Cos’è l’“Age Management”? 

«Per Age Management s’intende un insieme coerente di risposte che le aziende e le organizzazioni possono dare per migliorare il contributo professionale dei singoli a tutte le età e in particolare in quelle più mature. L’attuazione e la realizzazione di tali risposte richiede però un nuovo atteggiamento culturale e il superamento di molti stereotipi legati a una rappresentazione negativa della fase più matura dell’età adulta. Lo stesso termine di lavoratore «anziano» andrebbe evitato perché va a consolidare schemi superati sulla condizione dei cinquantenni, anche over 55. Più che ragionare per categorie di età il focus dovrebbe essere sul corso di vita, sulle sue diverse fasi, con l’obiettivo di gestire nel modo migliore i passaggi e valorizzare il meglio di ogni fase vissuta e attraversata».

Nell’Introduzione al testo c’è scritto che “non c’è futuro senza demografia”, perché? 

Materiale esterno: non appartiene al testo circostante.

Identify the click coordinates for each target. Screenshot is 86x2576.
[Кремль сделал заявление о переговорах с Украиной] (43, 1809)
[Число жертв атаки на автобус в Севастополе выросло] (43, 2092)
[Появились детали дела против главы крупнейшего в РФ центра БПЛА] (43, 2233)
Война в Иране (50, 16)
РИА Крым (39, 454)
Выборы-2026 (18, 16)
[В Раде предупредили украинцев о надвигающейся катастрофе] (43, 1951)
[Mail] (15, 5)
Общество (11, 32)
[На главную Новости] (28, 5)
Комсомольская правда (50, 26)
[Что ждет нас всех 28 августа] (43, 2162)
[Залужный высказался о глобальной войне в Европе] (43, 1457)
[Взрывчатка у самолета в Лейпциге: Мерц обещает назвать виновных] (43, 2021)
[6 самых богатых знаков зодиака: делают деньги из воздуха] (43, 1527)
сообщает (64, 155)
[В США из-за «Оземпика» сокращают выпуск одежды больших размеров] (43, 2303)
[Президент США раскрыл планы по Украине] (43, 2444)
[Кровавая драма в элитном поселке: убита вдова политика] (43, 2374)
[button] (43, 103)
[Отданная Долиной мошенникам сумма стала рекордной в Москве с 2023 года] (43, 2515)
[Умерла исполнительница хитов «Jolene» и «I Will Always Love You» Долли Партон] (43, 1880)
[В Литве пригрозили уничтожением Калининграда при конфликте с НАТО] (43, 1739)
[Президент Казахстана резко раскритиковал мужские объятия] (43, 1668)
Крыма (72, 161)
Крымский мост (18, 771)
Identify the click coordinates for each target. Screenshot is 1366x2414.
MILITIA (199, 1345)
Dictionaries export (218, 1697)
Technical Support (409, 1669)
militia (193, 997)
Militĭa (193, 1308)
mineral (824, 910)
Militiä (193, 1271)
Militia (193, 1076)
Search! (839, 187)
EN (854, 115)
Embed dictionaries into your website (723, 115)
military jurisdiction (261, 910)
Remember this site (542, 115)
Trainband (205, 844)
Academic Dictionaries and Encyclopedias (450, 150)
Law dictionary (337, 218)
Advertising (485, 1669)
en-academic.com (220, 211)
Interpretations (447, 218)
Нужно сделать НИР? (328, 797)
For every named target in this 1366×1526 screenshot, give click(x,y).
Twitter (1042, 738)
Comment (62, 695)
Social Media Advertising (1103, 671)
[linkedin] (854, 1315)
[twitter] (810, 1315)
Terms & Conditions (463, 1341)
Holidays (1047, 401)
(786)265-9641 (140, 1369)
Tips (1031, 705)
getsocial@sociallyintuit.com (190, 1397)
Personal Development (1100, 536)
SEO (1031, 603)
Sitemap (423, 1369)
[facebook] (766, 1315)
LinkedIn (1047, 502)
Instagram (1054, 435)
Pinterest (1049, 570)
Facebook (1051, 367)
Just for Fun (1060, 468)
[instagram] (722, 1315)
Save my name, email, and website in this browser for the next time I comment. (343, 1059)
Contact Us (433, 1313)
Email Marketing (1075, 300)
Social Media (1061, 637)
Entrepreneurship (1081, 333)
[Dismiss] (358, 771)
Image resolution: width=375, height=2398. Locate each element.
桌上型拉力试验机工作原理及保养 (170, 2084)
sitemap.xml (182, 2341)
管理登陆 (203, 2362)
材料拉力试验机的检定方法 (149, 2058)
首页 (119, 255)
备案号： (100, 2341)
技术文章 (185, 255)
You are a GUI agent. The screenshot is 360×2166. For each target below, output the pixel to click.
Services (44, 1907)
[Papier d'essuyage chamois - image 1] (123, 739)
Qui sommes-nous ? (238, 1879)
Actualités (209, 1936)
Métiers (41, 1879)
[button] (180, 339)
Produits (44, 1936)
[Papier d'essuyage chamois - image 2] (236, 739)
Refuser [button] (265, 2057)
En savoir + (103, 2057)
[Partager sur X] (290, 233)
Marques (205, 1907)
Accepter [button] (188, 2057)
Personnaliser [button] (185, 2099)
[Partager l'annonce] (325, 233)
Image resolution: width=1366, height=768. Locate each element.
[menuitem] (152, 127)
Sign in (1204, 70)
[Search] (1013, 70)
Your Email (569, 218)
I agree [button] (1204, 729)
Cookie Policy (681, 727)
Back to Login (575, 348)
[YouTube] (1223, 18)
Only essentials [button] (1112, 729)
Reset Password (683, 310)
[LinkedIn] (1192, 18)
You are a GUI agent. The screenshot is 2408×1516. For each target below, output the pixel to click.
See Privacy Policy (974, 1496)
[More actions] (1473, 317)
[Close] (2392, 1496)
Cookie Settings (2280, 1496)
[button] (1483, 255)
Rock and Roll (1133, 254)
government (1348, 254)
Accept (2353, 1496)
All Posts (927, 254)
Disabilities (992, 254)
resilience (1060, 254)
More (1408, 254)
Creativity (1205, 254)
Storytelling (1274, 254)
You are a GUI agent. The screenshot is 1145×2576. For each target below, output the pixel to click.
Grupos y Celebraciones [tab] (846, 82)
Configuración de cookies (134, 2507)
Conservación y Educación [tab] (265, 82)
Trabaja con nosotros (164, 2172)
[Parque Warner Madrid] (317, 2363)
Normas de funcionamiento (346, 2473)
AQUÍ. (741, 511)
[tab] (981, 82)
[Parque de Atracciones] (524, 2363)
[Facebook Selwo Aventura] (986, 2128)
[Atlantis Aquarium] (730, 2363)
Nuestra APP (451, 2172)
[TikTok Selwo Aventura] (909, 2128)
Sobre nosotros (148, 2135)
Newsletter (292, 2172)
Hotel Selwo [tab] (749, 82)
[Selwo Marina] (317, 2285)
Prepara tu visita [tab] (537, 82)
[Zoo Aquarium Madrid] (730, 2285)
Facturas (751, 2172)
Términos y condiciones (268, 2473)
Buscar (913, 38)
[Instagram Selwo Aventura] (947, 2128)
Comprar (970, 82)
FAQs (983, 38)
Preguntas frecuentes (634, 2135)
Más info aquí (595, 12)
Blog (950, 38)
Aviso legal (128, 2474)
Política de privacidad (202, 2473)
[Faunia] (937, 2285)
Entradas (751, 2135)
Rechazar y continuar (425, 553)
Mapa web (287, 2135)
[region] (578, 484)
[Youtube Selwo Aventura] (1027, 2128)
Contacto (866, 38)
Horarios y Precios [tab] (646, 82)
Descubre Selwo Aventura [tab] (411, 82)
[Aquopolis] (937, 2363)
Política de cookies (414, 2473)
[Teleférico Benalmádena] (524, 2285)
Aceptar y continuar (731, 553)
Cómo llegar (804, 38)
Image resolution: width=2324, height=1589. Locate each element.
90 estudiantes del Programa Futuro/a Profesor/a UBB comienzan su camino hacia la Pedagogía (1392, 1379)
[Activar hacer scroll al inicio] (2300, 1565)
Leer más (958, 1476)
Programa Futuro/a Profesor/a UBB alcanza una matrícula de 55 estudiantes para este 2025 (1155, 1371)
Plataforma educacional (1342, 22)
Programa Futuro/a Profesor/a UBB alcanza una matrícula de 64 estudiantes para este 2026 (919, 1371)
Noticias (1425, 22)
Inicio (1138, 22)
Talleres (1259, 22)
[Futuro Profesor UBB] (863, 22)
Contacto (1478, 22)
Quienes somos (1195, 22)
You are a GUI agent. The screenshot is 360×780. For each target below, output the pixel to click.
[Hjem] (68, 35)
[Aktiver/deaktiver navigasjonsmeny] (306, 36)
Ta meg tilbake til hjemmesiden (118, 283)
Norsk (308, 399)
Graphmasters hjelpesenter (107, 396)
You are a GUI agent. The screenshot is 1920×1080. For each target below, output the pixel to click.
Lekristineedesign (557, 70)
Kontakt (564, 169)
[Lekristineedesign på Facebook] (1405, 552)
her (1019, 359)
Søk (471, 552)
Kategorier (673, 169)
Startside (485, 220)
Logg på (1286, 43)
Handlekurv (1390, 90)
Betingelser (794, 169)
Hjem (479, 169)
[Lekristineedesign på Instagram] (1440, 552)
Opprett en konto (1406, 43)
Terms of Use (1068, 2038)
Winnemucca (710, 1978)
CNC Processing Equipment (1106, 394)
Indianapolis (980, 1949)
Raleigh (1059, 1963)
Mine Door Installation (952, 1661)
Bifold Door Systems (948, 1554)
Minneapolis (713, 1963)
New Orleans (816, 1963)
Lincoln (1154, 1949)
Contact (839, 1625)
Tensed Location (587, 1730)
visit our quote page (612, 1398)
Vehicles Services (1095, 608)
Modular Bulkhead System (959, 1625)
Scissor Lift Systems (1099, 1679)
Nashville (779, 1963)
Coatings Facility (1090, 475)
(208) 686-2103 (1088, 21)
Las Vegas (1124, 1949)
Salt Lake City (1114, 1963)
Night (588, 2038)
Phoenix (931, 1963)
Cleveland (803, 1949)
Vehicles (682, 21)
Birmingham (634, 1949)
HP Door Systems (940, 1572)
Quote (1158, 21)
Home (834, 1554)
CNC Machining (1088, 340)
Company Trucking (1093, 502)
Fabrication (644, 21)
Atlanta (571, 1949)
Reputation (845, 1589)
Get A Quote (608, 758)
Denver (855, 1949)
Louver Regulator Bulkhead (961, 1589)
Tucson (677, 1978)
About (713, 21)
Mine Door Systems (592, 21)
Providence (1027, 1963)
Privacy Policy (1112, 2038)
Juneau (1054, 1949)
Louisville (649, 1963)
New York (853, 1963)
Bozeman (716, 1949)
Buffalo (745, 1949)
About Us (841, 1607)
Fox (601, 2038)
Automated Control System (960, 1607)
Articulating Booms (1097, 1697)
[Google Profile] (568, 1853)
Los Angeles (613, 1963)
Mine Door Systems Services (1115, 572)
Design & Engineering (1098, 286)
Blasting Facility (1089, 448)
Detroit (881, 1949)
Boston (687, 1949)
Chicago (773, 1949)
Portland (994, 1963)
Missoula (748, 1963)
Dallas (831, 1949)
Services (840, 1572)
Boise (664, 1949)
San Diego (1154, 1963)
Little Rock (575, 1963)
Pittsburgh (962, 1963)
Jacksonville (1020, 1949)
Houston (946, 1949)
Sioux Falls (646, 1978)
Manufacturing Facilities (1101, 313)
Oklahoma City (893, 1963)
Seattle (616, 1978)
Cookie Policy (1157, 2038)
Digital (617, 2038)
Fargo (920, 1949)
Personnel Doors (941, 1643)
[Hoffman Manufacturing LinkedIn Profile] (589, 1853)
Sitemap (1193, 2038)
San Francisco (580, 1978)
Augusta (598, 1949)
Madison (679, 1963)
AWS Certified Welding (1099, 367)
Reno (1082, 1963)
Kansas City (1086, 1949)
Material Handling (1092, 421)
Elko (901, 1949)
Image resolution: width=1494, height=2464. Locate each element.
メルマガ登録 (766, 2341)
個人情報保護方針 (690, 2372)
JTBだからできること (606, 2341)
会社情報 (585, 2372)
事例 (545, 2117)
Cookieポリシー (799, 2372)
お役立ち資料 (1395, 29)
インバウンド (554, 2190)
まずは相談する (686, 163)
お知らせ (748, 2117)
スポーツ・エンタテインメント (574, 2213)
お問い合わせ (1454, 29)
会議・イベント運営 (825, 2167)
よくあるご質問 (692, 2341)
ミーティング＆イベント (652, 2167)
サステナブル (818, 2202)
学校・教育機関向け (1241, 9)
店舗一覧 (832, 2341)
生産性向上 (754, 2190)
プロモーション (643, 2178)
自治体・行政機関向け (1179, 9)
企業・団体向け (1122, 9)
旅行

«Ci sono due risposte che si possono dare, una quantitativa e una qualitativa. La prima è legata al fatto che possiamo produrre beni materiali, migliorare l’ambiente urbano, potenziare la tecnologia, ma se poi non ci sono le persone, tutto il resto non serve a nulla. Se quello di cui si occupa la demografia non funziona, la popolazione si estingue e quindi il futuro si spegne. La seconda risposta riguarda invece il cambiamento qualitativo che passa attraverso il ricambio generazionale. La popolazione non è fatta di esseri immortali sempre uguali a se stessi. Si entra per nascita nel mondo e, via via, i nuovi arrivati prendono il posto che non è però semplicemente quello lasciato da altri. Alla base del mutamento della vita umana sul pianeta c’è quindi il rinnovo continuo della popolazione, da intendere come sguardi nuovi sulla realtà con nuovi desideri, nuove sensibilità, nuovi progetti da realizzare. Il nuovo è sempre diverso e con la sua diversità reinterpreta il mondo e inventa un nuovo futuro. Ma perché il nuovo abbia successo, deve essere incoraggiato a emergere e diventare parte attiva dei processi di produzione di nuovo benessere collettivo. Come farlo è l’argomento principale del libro».